**Pixel coordinate grounding data**
----------
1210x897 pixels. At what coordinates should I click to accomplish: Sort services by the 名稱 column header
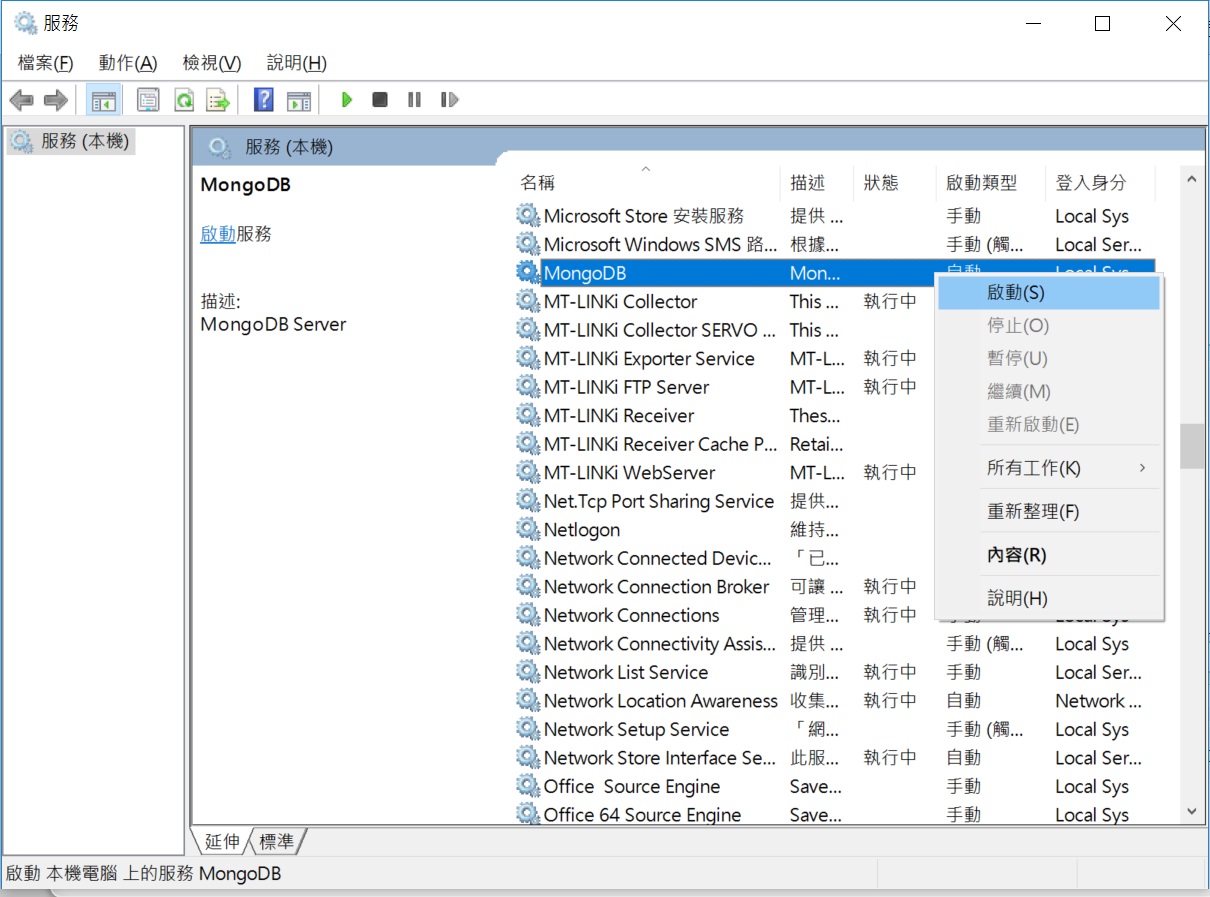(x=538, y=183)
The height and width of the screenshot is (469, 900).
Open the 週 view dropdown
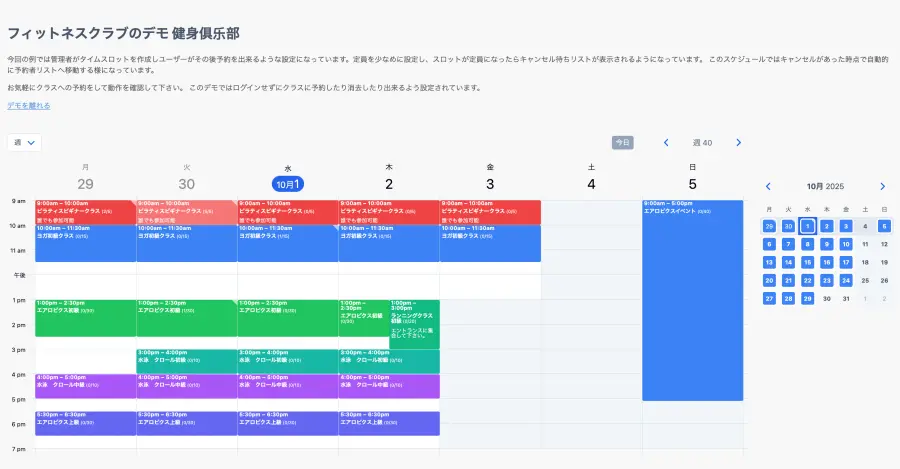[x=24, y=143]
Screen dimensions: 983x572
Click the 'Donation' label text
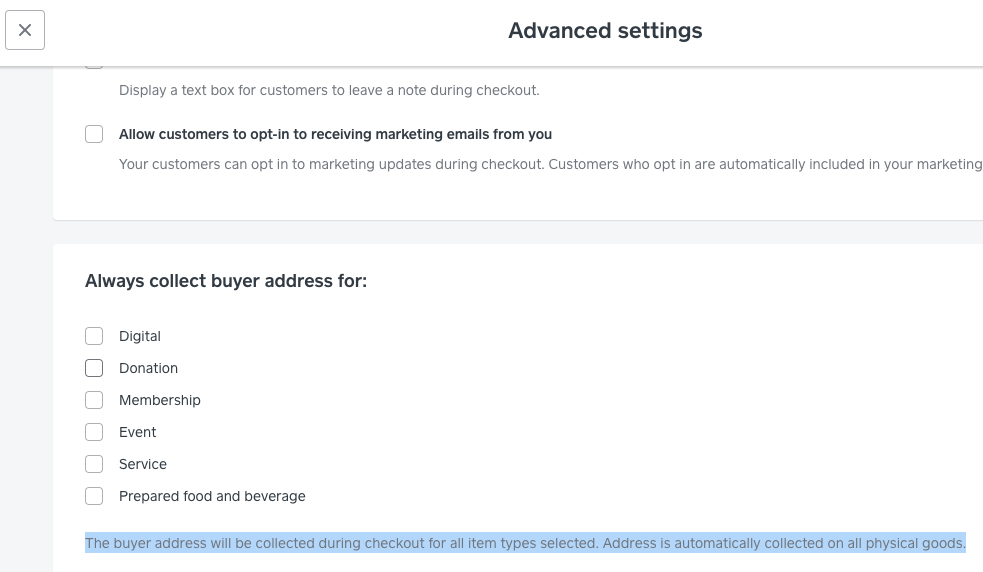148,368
----------
**WHAT YOU HAVE TO DO**
Exact copies of all the entries are needed; output them without the pictures.

**FINISHED TASK**
1210x897 pixels. At what coordinates should I click to accomplish: Sort services by the 名稱 column header
(x=538, y=183)
The height and width of the screenshot is (469, 900).
Open the 週 view dropdown
[x=24, y=143]
Screen dimensions: 983x572
Click the 'Donation' label text
148,368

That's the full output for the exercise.